This is the accompanying blog post for my recent Droidcon Berlin 2023 talk “How to stop the Gradle Snatchers: Securing your builds from baddies” — you can find the slides, video and other resources for this talk at my site spght.dev/talks


If you are an Android developer like me, you will likely be somewhat familiar with the ‘elephant in the room’ when it comes to our builds, Gradle. For over 10 years, it has been the go-to build tool for the Android ecosystem replacing ant, and helping developers move forward into a more configurable and pleasant developer experience1.

However, like any tool we use in our developer utility belt to build our apps, it is susceptible to security risks that can (and do) pose a threat to our codebases, apps and users.

While my talk and this post approach the topic from an Android development angle, the tips and tricks shared can be applied to any Gradle project. In this post, we will explore some simple steps we can take to ensure Gradle doesn’t fall foul to a supply-chain attack.

A supply-what?

A supply-chain attack is loosely defined as an attack on the tooling you use with the intention to introduce vulnerabilities, insecurities or malicious code into the tooling without being detected. It could be done internally within an organization by a rouge employee, or perhaps externally by a malicious actor who has gained privileged access to a system or tooling.

These types of attacks, while rare in the mobile industry, do happen and Gradle has been proven to be a popular choice of tooling to attack in the past.

Let’s look at three distinct areas where we can make improvements to secure our Gradle projects: Dependencies, Gradle Wrapper and Gradle Distribution.

Dependencies

It should come as no surprise that most Gradle projects contain external dependencies. Unless you have an extremely large development team, a lot of time or perhaps some incredibly strict security requirements of your own, it’s highly unlikely you will re-write particular code each time you begin a project. Third-party networking libraries, logging or other utilities are common dependencies to add at the start of most Android projects, but once we have added them to our build.gradle and we leave it to Gradle to import them from external repositories, how do we know these dependencies are legitimate 😧?

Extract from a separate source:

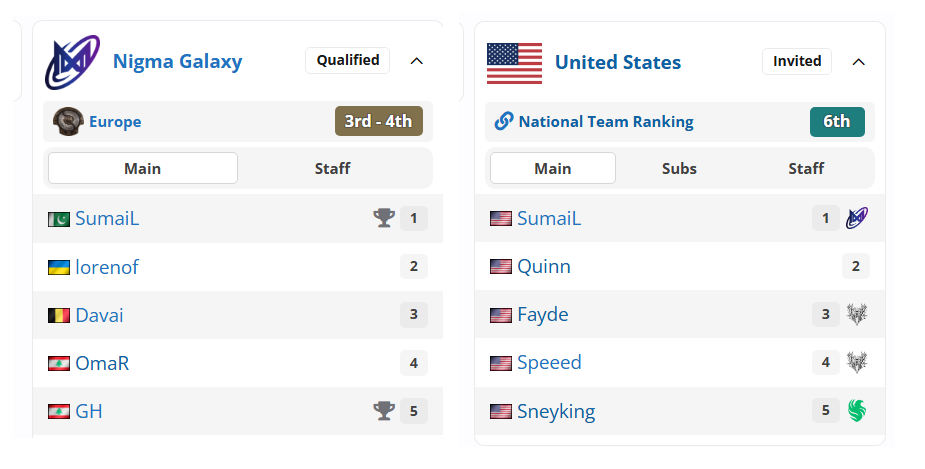
Task: Click the team logo beside Fayde
Action: pyautogui.click(x=857, y=314)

In 2018, a supply-chain attack was observed via a number of compromised dependencies hosted on the now-defunct Maven repository, JCenter. In Márton Braun’s excellent blog post ‘A Confusing Dependency’, he describes how a malicious actor was able to upload artifacts to JCenter that shadowed popular libraries found in other repositories such as Jitpack. These libraries shared package names and common code with their shadowed counterparts but also contained maliciously injected code to run on a user’s device when these libraries were used by unsuspecting developers. From the developer’s standpoint, there would be little to no obvious difference when using a legitimate or malicious library, however, the security of their users would be severely compromised. The full story itself is best described by Márton, but fortunately JCenter is no-more and we have some tools to protect us from these attacks going forwards.

Dependency Verification

When working with dependencies, we have two tools available to verify the dependency is legitimate and what we expect. Firstly, we have the ability to check the integrity of the dependency (i.e. has the dependency been modified in any way when compared to the trusted version) and also the origin of the dependency, also known as the provenance (i.e. is the dependency being provided by the legitimate trusted author).

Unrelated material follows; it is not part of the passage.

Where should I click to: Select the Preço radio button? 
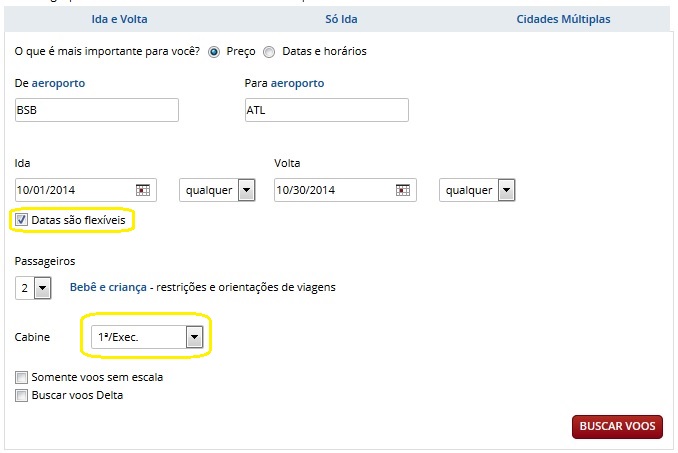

Integrity is checked via a checksum verification process. A checksum is a value that can be generated for a given file, via a specific algorithm, that does not change if a file is an exact copy of an original. For example, using the SHA-256 algorithm, a simple file containing just the string Hello World would always resolve to d2a84f4b8b650… (You get the idea!). This same concept applies to Gradle dependency artifacts, as if we know the expected checksum, we can verify the integrity of the dependency we download.

To enable these checks via Gradle is as simple as running the following command

./gradlew --write-verification-metadata sha256 someTaskName

Running this task2 will create a verification-metadata.xml file within your $PROJECT_ROOT/gradle folder that may look similar to the following:

<verification-metadata>
   <configuration>
      <verify-metadata>true</verify-metadata>
      <verify-signatures>false</verify-signatures>
   </configuration>
   <components>
      <!-- All your dependencies here! -->
      <component group="com.jakewharton.timber" name="timber" version="5.0.1">
         <artifact name="timber-5.0.1.aar">
            <sha256 value="ffedddfcc8eff42a1604c8577fcfa4b4ffd9f252122c52ea36cfe7967f512f71" />
         </artifact>
      </component>
   </components>
</verification-metadata>

This metadata file will contain checksums for your dependencies and their artifacts. Any subsequent fetches of these files will be compared with the provided checksum values and should any mismatch occur, a build error will occur — allowing you to catch any suspicious differences quickly.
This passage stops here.